The World Bank’s Data on GDP brings forth the fact that BRICs countries’ economic evolution during the first decade of the twenty-first century—when their combined growth rate represented nearly 60 % of the global growth rate—seemed to indicate their emergence as relevant actors on the world stage.
Through their annual summits, BRICS had evolved in areas of consensus amongst its members, strengthening its two main pillars: (i) coordination in meetings and international organization, with a focus on economic and political governance; and (ii) cooperation among members.
But the mechanism has made little progress toward building a collective identity. It has also failed to set up a strategic agenda, with concrete propositions and actions, or a new conceptual framework for trade negotiations. Beyond diplomatic statements, the BRICS has not proved a very useful instrument for pursuing foreign policy objectives and interests. Even Goldman Sachs had to shut down its BRIC investment fund in late 2015 after its assets plunged in value by 88 percent from their 2010 highpoint.
During the course of the BRICS roughly nine-year history as an overtly political grouping, it has clearly appeared that the political drive behind the grouping has waned in some of its member economies. One of the obvious drivers of this volatility has been changes in the leadership of the five BRICS economies. Of the five heads of state that attended the first full BRICS Summit in 2011, only South African President Jacob Zuma remains in office. In the seven years that have lapsed since, there has been a seismic disruption in both Brazilian and Indian politics and leadership changes in Russia and China have been destabilising.
Moreover, recent border disputes with China fueled with India continuously refusing to sign for China’s Global Belt and Road Initiative send BRICS future down the line. South Africa’s rising corruption levels in public procurement along with Brazil and Russia being downgraded to junk status by S&P fails in procurement of a positive image for BRICS.
Is China too big for BRICS?’ is another question that presents itself as a cause to the drop off in BRICS. China forms around 65% of the combined GDP whereas Russia stands at 8%. The disparity in economic size between the BRICS economies has undermined its aspirations to build a platform for genuinely equal emerging world engagement.

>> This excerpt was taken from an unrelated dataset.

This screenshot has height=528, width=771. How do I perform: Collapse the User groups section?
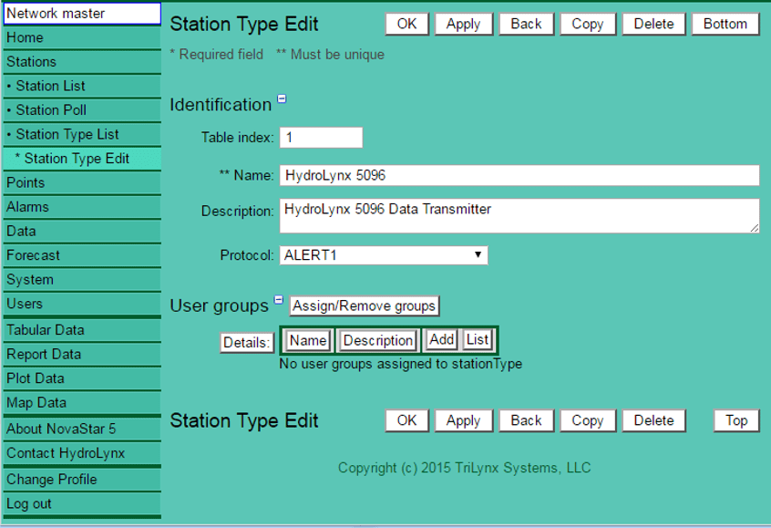(x=279, y=299)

These inequalities have emerged as one of the challenges in establishing an equal operating and funding model for the BRICS’ New Development Bank (NDB), aimed at financing infrastructure and sustainable development projects in the BRICS and other developing countries.
The ‘commodity curse’ is cited as another one of the factors that overthrew the BRICS growth. Brazil, Russia and South Africa rose mainly on the back of their vast natural wealth. But the fall in the commodity prices of recent years has done significant damage in all three countries with their three-year average GDP plummeting to -2.29%, -0.77% and 1.09% respectively.
The concept of BRICS, as a grouping of emerging economies of development, has almost ceased to exist.The 9th BRICS summit was held on September 5-7, 2017 in the city of Xiamen (China). However, the final declaration contains only general proposals for the further development of integration processes between member states. As real steps to strengthen integration, it aims an increase in the assets of the BRICS Investment Bank from 1.5 billion USD to 4.0 billion USD, which is not enough to finance significant investment projects within the organization.
The GDP of the BRICS countries, as sourced from IMF, shows an improvement for Brazil, Russia and South Africa but falls short when compared to the growth rates of China and India.
A Wharton article suggests rumblings of the next emerging markets, namely Vietnam, Philippines and Bangladesh. Korea, Taiwan and Singapore have also shown potential as developing countries, according to IMF and UNCTAD, with their rate of economic development being higher than Brazil, Russia and South Africa. Thus, the investors have been toying with the idea of replacement of BRCIS with TICKS, with replacement of Brazil, Russia and South Africa with Thailand/Taiwan, Korea and Singapore. The replacement of economies are touted to be in line with the modern global economy along with a constant growth in foreign investments and GDP.